When women complain that they "wasted their time" on a man who "won't commit," I think there is usually more than meets the eye. First of all, are these women saying there was no inherent joy or pleasure in the time they spent with their ex-boyfriends? If there was joy, then why automatically call it a "waste of time"? If there wasn't any joy, then were these women just going through the motions to get something out of the man? Like men, women need to be honest about their motivations. Women constantly complain of men who are just being nice in order to "get into their pants." Is being nice to a man in order to get his paycheck and get pregnant by him that much more acceptable? If anyone thinks this kind of opportunism is fine for women, remember what the Bible says: "Let love be without hypocrisy" (Rom. 12:9, NKJV). Perhaps men should also raise questions about intentions, motivations, and personal history.
This is why I insist that a man and woman start with a genuine friendship. The friendship should be reciprocal in terms of trust, respect, and generosity. It should have value in and of itself; it should have no strings attached and no premature expectations of where it will lead. In such a relationship, it's easier for both parties to be honest about their intentions. There is no need to devote exclusive attention to a friend of the opposite sex until there is expressed mutual agreement about the state of the relationship.
Having said that, I will say it's difficult to form such a friendship if one has a paranoid attitude about the opposite sex; makes up peculiar rules for "limiting access" to oneself; prematurely asks others pointed and potentially embarrassing questions about their past romantic life--you get the picture. Debbie Maken starts off Chapter 12 comparing dating to a job interview where the woman takes the role of the employer. If you are a woman who sees dating in this way, don't be surprised if men treat the prospect of dating you like a job interview as well--and find other women that don't make them feel that way.Conclusion
Chapter 12 is too much like Chapter 4--lopsided in its criticism of men. We are supposed to believe that dating doesn't work and men have an unfair advantage. How strange that after a few generations of dating as we know it, women like Mrs. Maken are only now discovering its shortcomings. Why has there been no similar outcry when men get shortchanged in dating? I suspect that, as usual, the concerns of average men simply do not matter to many "relationship experts."
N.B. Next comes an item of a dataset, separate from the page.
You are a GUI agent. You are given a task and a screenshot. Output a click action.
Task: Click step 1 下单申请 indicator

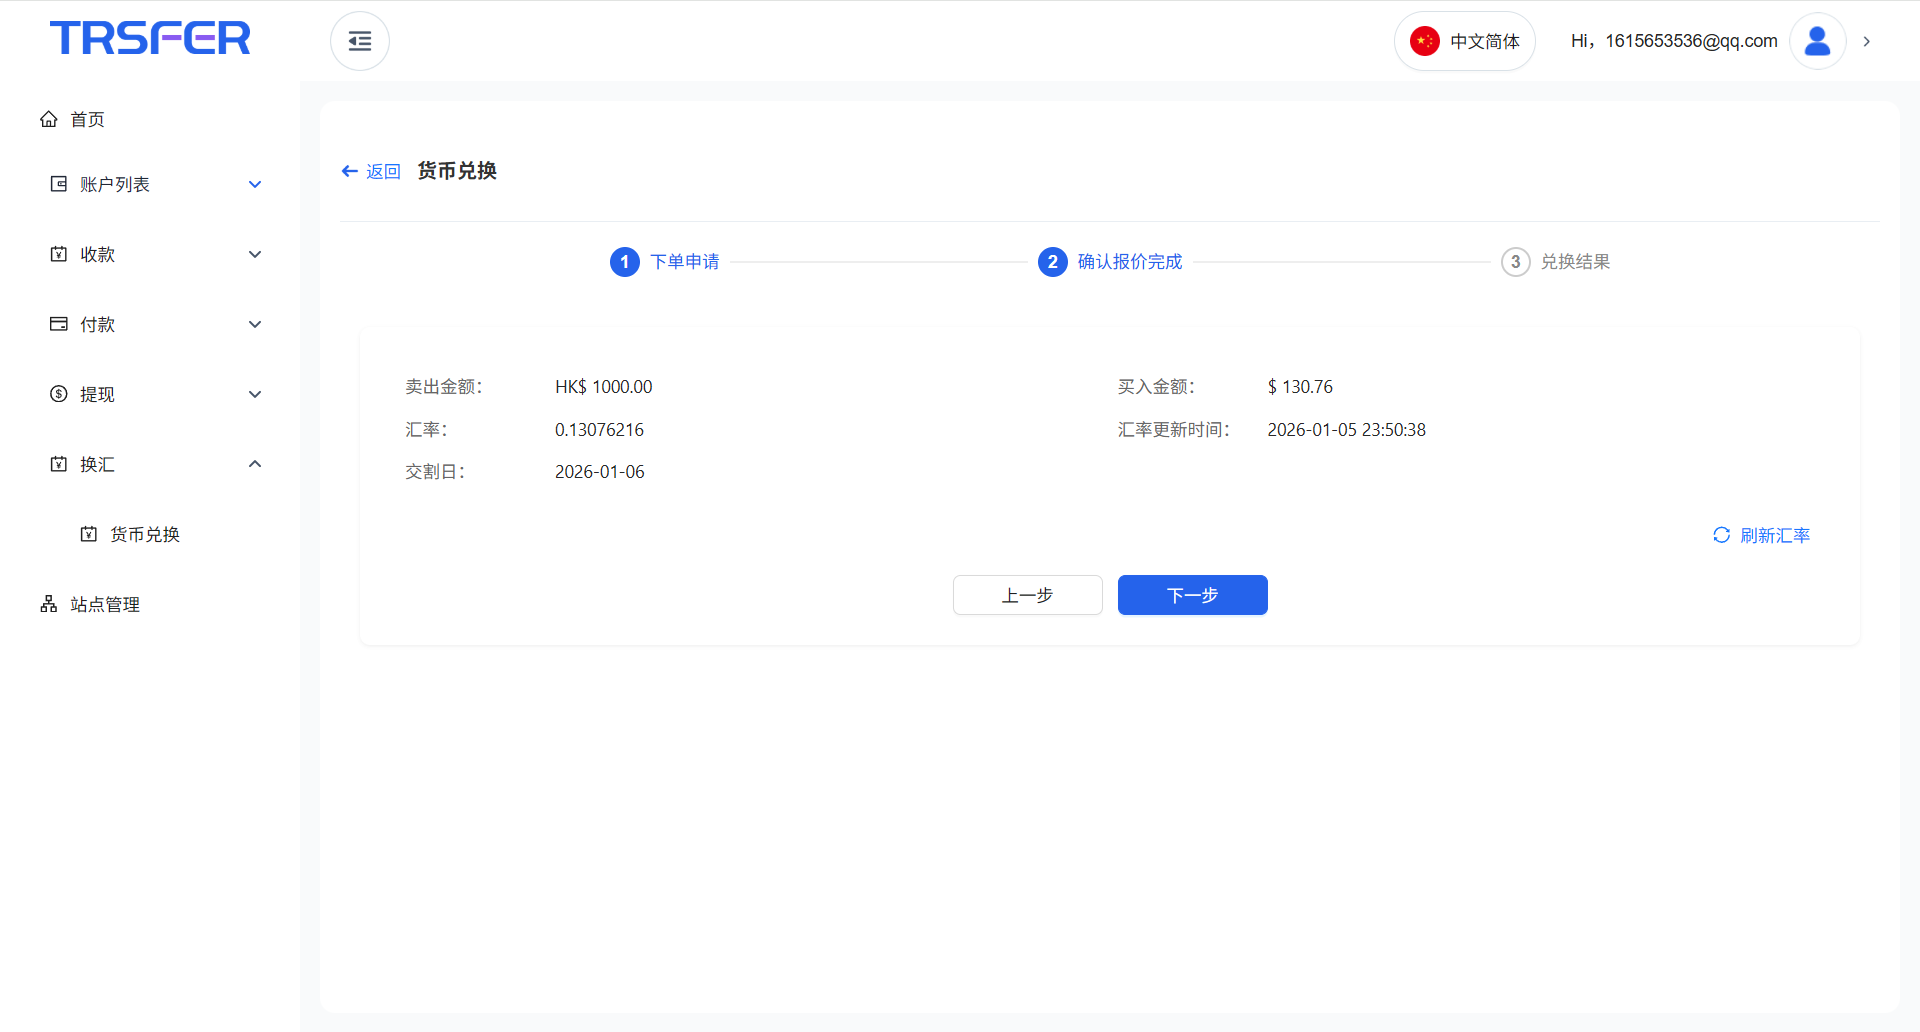(625, 262)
There is one final issue that I want to raise about Chapter 12 of Mrs. Maken's book. On page 146, Debbie Maken quotes a character from the TV series Sex in the City
(just as she does in the previous chapter on page 142). I do not know if Mrs. Maken watches the program or if she knows someone else who does, but why are quotations from a ribald program aired on HBO supposed to carry weight with a Christian readership? I know many men who find Sex in the City
to be disgusting in its celebration of contemporary vice, especially as displayed by secular women. The fact that Mrs. Maken quotes from this program causes me some concern. The fact that her publisher, literary agent, reviewers, etc. did not dissuade her from doing so causes me some concern. Forgive me if I sound alarmist, but I wonder what the state of biblical womanhood is in this culture when we see religious women looking to worldly female characters on a sitcom for literary inspiration. Surely, people can do better than this.